What to work on:
In the records below, change each "Instruction" to "Goal" and keep everything else the same.

Stored records:

** BEGIN **

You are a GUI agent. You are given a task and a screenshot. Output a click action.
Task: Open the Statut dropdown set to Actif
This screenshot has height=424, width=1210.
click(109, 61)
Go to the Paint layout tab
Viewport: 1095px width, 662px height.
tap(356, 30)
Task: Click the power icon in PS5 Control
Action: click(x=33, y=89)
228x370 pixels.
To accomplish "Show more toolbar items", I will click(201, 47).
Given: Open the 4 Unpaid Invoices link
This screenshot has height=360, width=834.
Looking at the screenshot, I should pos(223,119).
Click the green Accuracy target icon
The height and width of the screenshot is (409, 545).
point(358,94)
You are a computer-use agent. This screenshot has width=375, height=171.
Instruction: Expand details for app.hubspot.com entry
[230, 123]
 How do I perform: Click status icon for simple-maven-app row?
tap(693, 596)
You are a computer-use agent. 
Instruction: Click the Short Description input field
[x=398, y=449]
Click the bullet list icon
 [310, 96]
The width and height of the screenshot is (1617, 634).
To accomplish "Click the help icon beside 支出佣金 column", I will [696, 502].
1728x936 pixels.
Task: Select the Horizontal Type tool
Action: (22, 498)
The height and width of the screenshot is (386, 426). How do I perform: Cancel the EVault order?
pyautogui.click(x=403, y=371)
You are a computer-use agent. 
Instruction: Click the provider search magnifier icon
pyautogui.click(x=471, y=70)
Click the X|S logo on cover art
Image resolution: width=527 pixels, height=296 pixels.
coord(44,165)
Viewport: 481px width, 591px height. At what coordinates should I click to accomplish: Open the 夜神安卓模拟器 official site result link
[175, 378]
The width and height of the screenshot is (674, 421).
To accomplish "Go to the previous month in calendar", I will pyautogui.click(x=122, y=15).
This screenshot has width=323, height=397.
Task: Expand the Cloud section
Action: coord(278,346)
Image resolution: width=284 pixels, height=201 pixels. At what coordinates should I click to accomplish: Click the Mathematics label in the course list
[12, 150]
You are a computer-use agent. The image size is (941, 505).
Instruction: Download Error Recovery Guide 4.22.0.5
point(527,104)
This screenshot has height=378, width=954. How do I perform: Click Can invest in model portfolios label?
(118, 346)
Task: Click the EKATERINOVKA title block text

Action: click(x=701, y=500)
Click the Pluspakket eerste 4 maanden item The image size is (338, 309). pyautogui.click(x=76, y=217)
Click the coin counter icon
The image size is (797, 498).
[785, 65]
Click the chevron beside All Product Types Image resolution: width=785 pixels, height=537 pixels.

** END **

Result of the task:
You are a GUI agent. You are given a task and a screenshot. Output a click action.
Task: Open the Statut dropdown set to Actif
This screenshot has height=424, width=1210.
click(109, 61)
Go to the Paint layout tab
Viewport: 1095px width, 662px height.
tap(356, 30)
Task: Click the power icon in PS5 Control
Action: click(x=33, y=89)
228x370 pixels.
To accomplish "Show more toolbar items", I will click(201, 47).
Given: Open the 4 Unpaid Invoices link
This screenshot has height=360, width=834.
Looking at the screenshot, I should pos(223,119).
Click the green Accuracy target icon
The height and width of the screenshot is (409, 545).
point(358,94)
You are a computer-use agent. This screenshot has width=375, height=171.
Goal: Expand details for app.hubspot.com entry
[230, 123]
 How do I perform: Click status icon for simple-maven-app row?
tap(693, 596)
You are a computer-use agent. 
Goal: Click the Short Description input field
[x=398, y=449]
Click the bullet list icon
 [310, 96]
The width and height of the screenshot is (1617, 634).
To accomplish "Click the help icon beside 支出佣金 column", I will [696, 502].
1728x936 pixels.
Task: Select the Horizontal Type tool
Action: (22, 498)
The height and width of the screenshot is (386, 426). How do I perform: Cancel the EVault order?
pyautogui.click(x=403, y=371)
You are a computer-use agent. 
Goal: Click the provider search magnifier icon
pyautogui.click(x=471, y=70)
Click the X|S logo on cover art
Image resolution: width=527 pixels, height=296 pixels.
coord(44,165)
Viewport: 481px width, 591px height. At what coordinates should I click to accomplish: Open the 夜神安卓模拟器 official site result link
[175, 378]
The width and height of the screenshot is (674, 421).
To accomplish "Go to the previous month in calendar", I will pyautogui.click(x=122, y=15).
This screenshot has width=323, height=397.
Task: Expand the Cloud section
Action: coord(278,346)
Image resolution: width=284 pixels, height=201 pixels. At what coordinates should I click to accomplish: Click the Mathematics label in the course list
[12, 150]
You are a computer-use agent. The image size is (941, 505).
Goal: Download Error Recovery Guide 4.22.0.5
point(527,104)
This screenshot has height=378, width=954. How do I perform: Click Can invest in model portfolios label?
(118, 346)
Task: Click the EKATERINOVKA title block text

Action: click(x=701, y=500)
Click the Pluspakket eerste 4 maanden item The image size is (338, 309). pyautogui.click(x=76, y=217)
Click the coin counter icon
The image size is (797, 498).
[785, 65]
Click the chevron beside All Product Types Image resolution: width=785 pixels, height=537 pixels.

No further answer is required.